Solving inequalities involves finding all the values of a variable that satisfy a given condition. In this exercise, we have two absolute value inequalities to work with.

• The first inequality \( |x - 5| \leq 3 \) represents how close or far \(x \) can be from 5, ensuring the maximum distance is 3 units. We break this into \( x - 5 \leq 3 \) and \( x - 5 \geq -3 \), leading us to the solution \( 2 \leq x \leq 8 \).
• The second inequality \( |x + 10| \geq 6 \) describes a situation where \(x \) must be at least 6 units from -10. Dividing it gives two inequalities: \( x + 10 \geq 6 \) and \( x + 10 \leq -6 \), resulting in \( x \geq -4 \) or \( x \leq -16 \).

Through these steps, we develop a system of inequalities, which helps to narrow down the possible values of \(x \).
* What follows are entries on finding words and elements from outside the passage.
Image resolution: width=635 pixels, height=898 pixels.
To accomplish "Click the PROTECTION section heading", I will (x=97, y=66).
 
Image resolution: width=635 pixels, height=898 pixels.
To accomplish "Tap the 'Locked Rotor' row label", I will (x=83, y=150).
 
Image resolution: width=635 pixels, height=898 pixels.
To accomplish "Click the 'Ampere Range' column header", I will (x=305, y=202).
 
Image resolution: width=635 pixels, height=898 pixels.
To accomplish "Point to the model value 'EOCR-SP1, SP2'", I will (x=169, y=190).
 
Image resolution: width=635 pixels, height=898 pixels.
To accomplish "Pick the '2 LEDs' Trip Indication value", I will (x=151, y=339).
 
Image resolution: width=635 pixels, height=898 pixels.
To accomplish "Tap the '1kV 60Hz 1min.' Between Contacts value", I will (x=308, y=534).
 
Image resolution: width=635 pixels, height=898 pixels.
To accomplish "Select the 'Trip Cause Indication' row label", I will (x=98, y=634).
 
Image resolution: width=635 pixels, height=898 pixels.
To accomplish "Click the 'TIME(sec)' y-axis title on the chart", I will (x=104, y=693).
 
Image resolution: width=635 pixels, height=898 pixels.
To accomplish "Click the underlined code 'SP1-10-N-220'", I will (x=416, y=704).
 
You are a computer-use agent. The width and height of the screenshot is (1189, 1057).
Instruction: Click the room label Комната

The process involves breaking down absolute values and solving linear inequalities typically requiring simple algebraic manipulations.

Understanding how to find the intersection of ranges is essential in inequality problems. It builds on separately solved inequalities.

• From step one, the range \( [2, 8] \) is derived from the first inequality.
• The second range \( (-\infty, -16] \cup [-4, +\infty) \) comes from the second inequality.

To identify the intersection, we look for common \(x \) values within these ranges. Specifically, we need to see where these two conditions overlap.
By carefully overlaying these ranges, it's clear that \[ -4, 2 \] satisfies both. The intersection represents the set of all potential solutions that meet every condition in the problem. Visualizing ranges on a number line can simplify this process, making it more intuitive to detect overlaps.

In algebra, the concept of distance can transform into numeric conditions we solve through inequalities. The basic principle is to express how far one number is from another using absolute values.
In the context of this exercise:

• The expression \( |x - 5| \) translates to the distance between \(x \) and 5 on a number line. An inequality like \( |x - 5| \leq 3 \) indicates \(x \) is at most 3 units away.
• Similarly, \( |x + 10| \) describes how far \(x \) is from -10, with \( |x + 10| \geq 6 \) implying at least a 6-unit distance.

This method allows algebraic representations of distance to be converted into solvable mathematical problems. By comparing these distance expressions, we create conditions that describe the relationship between a variable and fixed values. This provides a deeper understanding of physical distances and how they're captured in equations.